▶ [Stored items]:
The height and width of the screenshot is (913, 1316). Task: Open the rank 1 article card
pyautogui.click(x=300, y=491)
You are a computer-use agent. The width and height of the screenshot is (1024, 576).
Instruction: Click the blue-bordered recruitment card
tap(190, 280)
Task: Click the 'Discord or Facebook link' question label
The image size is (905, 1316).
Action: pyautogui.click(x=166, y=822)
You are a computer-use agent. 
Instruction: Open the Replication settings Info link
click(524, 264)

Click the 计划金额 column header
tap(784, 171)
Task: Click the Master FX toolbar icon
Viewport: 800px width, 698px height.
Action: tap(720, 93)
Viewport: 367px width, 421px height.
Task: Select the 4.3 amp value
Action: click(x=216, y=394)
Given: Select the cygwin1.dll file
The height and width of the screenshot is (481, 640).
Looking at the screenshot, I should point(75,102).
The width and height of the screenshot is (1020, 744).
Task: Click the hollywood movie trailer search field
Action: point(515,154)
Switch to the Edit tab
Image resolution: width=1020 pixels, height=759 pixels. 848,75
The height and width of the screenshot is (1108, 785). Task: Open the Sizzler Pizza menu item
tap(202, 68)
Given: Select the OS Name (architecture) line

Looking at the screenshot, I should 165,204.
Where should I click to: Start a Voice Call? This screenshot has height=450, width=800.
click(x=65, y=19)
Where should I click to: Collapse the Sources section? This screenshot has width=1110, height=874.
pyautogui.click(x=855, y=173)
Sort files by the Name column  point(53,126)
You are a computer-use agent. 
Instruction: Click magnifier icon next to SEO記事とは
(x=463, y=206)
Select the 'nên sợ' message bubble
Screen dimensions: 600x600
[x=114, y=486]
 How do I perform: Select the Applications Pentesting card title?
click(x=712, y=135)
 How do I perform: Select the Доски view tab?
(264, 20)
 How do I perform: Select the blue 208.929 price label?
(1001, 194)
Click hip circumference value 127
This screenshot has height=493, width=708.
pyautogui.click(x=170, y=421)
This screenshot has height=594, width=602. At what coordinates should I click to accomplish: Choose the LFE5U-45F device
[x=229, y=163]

▶ [TASK DIRECTIONS]:
Would you reproduce all the entries exactly?

▶ [FINAL ANSWER]:
The height and width of the screenshot is (913, 1316). Task: Open the rank 1 article card
pyautogui.click(x=300, y=491)
You are a computer-use agent. The width and height of the screenshot is (1024, 576).
Instruction: Click the blue-bordered recruitment card
tap(190, 280)
Task: Click the 'Discord or Facebook link' question label
The image size is (905, 1316).
Action: pyautogui.click(x=166, y=822)
You are a computer-use agent. 
Instruction: Open the Replication settings Info link
click(524, 264)

Click the 计划金额 column header
tap(784, 171)
Task: Click the Master FX toolbar icon
Viewport: 800px width, 698px height.
Action: tap(720, 93)
Viewport: 367px width, 421px height.
Task: Select the 4.3 amp value
Action: click(x=216, y=394)
Given: Select the cygwin1.dll file
The height and width of the screenshot is (481, 640).
Looking at the screenshot, I should point(75,102).
The width and height of the screenshot is (1020, 744).
Task: Click the hollywood movie trailer search field
Action: point(515,154)
Switch to the Edit tab
Image resolution: width=1020 pixels, height=759 pixels. 848,75
The height and width of the screenshot is (1108, 785). Task: Open the Sizzler Pizza menu item
tap(202, 68)
Given: Select the OS Name (architecture) line

Looking at the screenshot, I should 165,204.
Where should I click to: Start a Voice Call? This screenshot has height=450, width=800.
click(x=65, y=19)
Where should I click to: Collapse the Sources section? This screenshot has width=1110, height=874.
pyautogui.click(x=855, y=173)
Sort files by the Name column  point(53,126)
You are a computer-use agent. 
Instruction: Click magnifier icon next to SEO記事とは
(x=463, y=206)
Select the 'nên sợ' message bubble
Screen dimensions: 600x600
[x=114, y=486]
 How do I perform: Select the Applications Pentesting card title?
click(x=712, y=135)
 How do I perform: Select the Доски view tab?
(264, 20)
 How do I perform: Select the blue 208.929 price label?
(1001, 194)
Click hip circumference value 127
This screenshot has height=493, width=708.
pyautogui.click(x=170, y=421)
This screenshot has height=594, width=602. At what coordinates should I click to accomplish: Choose the LFE5U-45F device
[x=229, y=163]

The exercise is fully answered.